### Task directions:
Give back exactly the lines of the material below, starting with the line with "Identify the click" and going on through the line with "Save Settings (95, 1465)".
┌─ Provided information
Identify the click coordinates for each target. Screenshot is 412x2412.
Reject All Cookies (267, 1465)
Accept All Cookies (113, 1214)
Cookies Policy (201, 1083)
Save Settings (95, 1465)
└─
┌─ Provided information
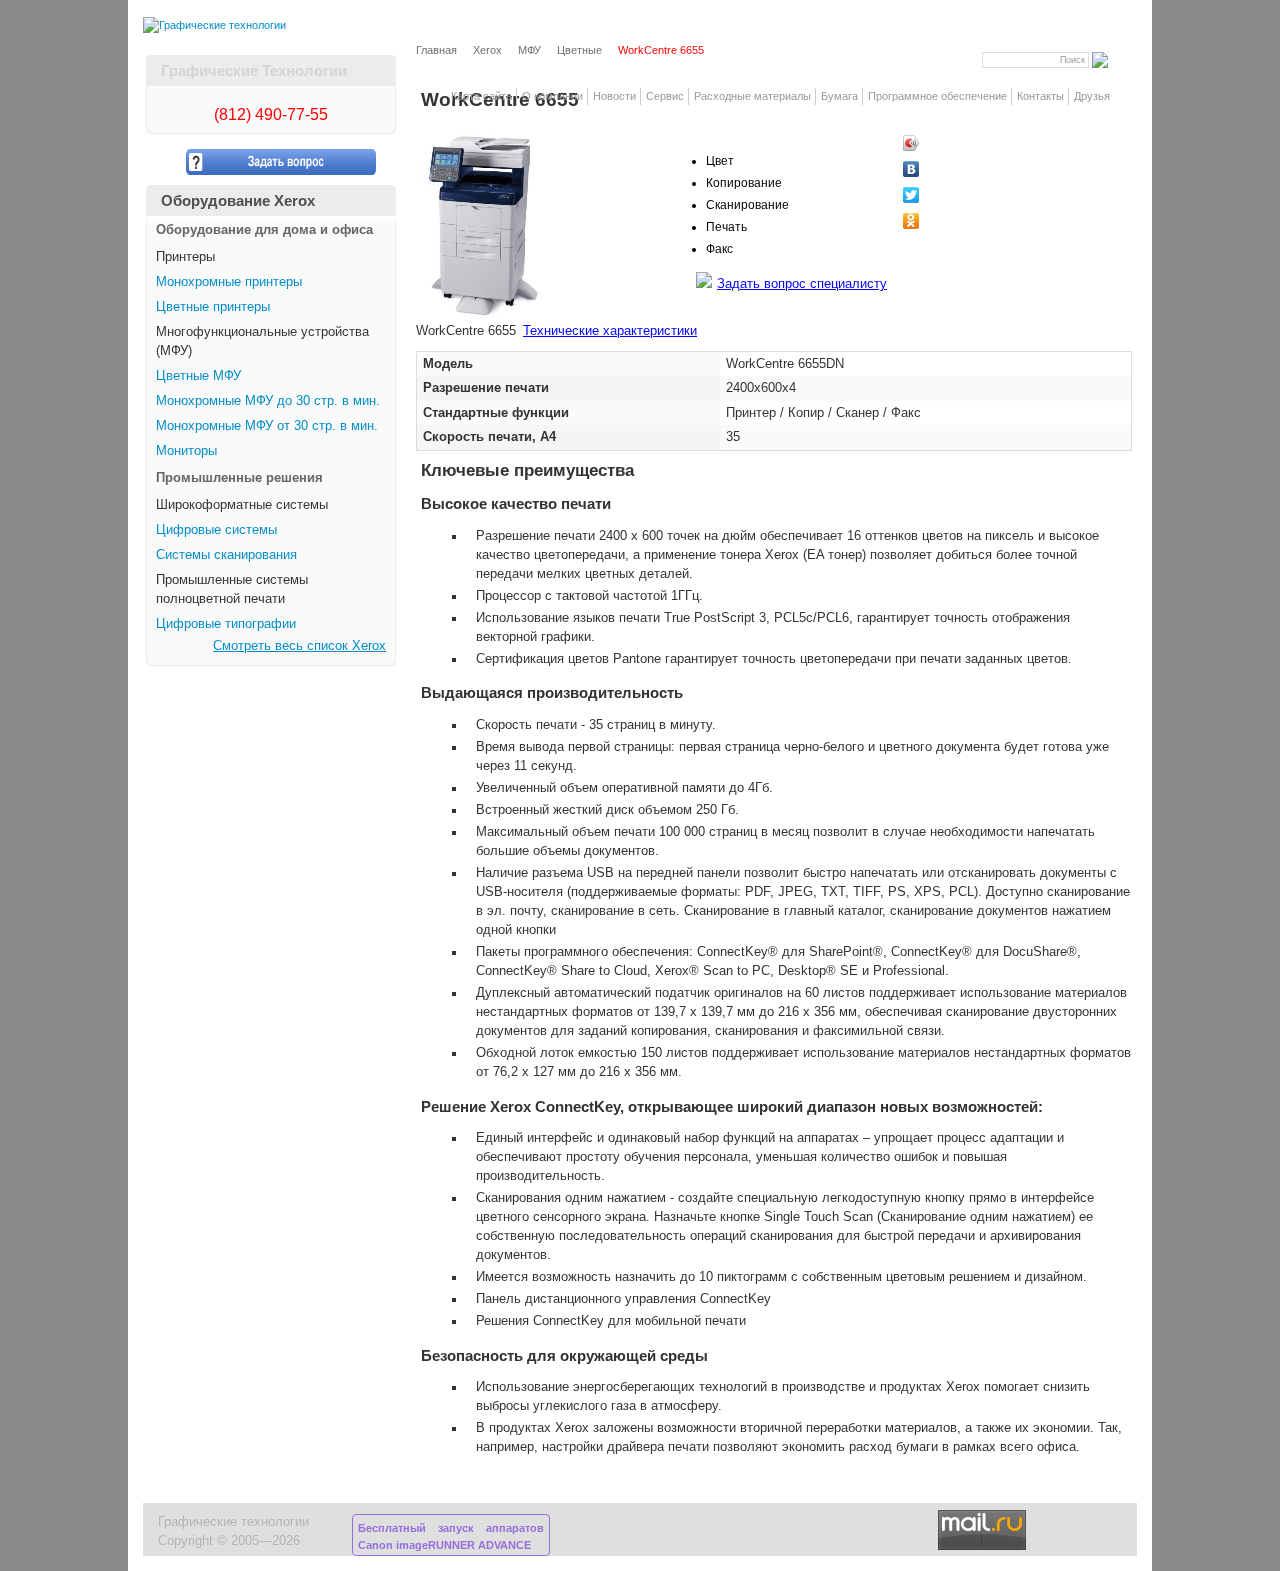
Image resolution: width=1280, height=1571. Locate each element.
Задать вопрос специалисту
└─
┌─ Provided information
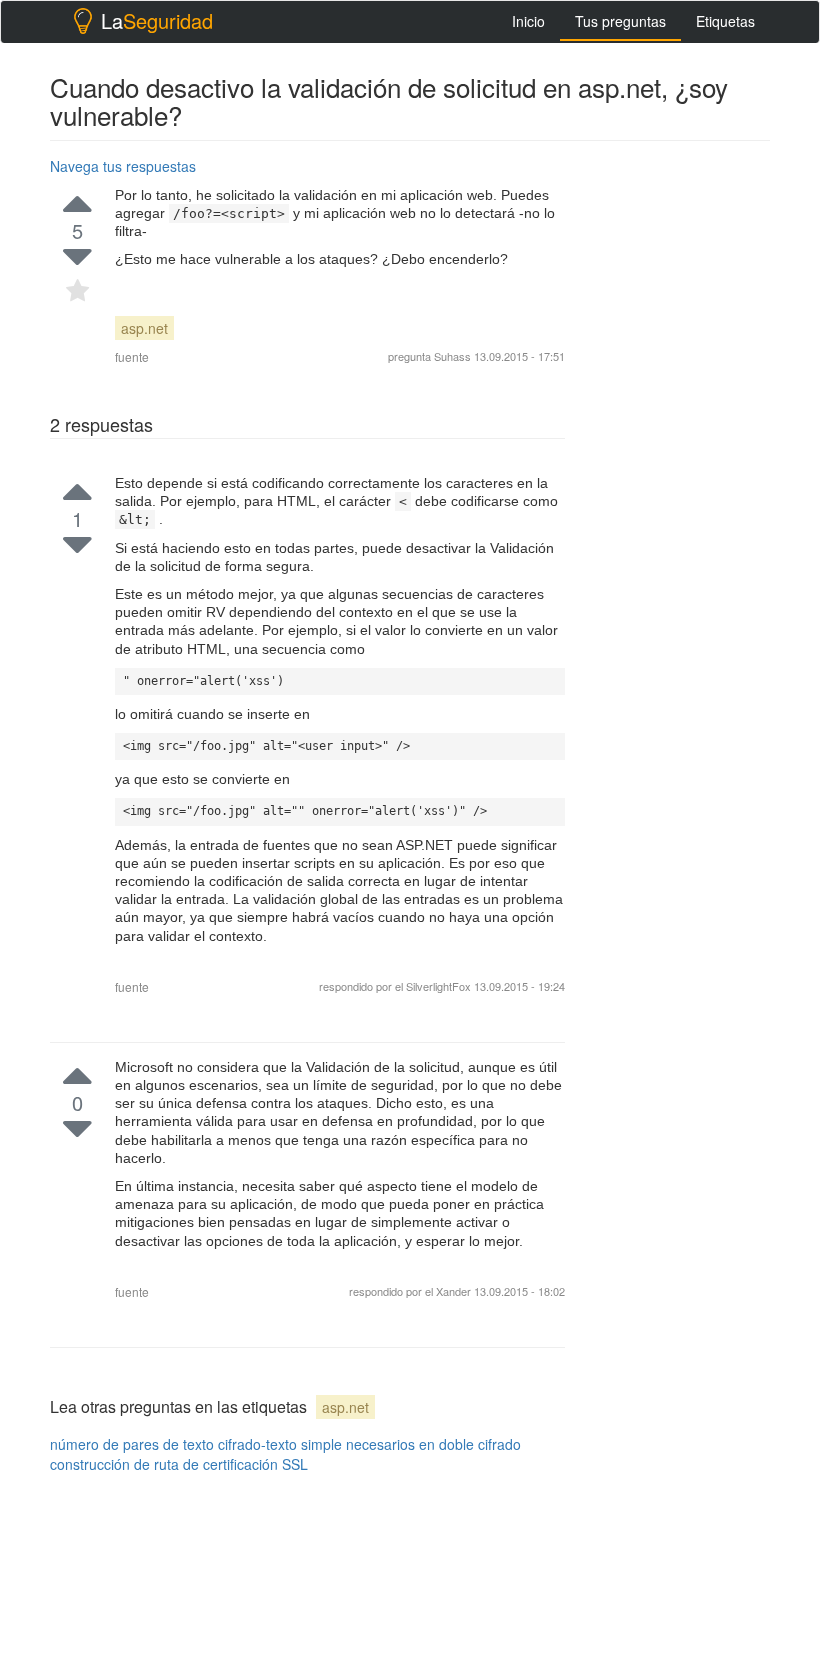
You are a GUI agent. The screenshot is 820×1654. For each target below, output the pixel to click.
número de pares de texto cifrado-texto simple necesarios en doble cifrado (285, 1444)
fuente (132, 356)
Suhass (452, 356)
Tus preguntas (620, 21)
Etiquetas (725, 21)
└─
### Your solution:
Identify the click coordinates for each target. Screenshot is 412x2412.
Reject All Cookies (267, 1465)
Accept All Cookies (113, 1214)
Cookies Policy (201, 1083)
Save Settings (95, 1465)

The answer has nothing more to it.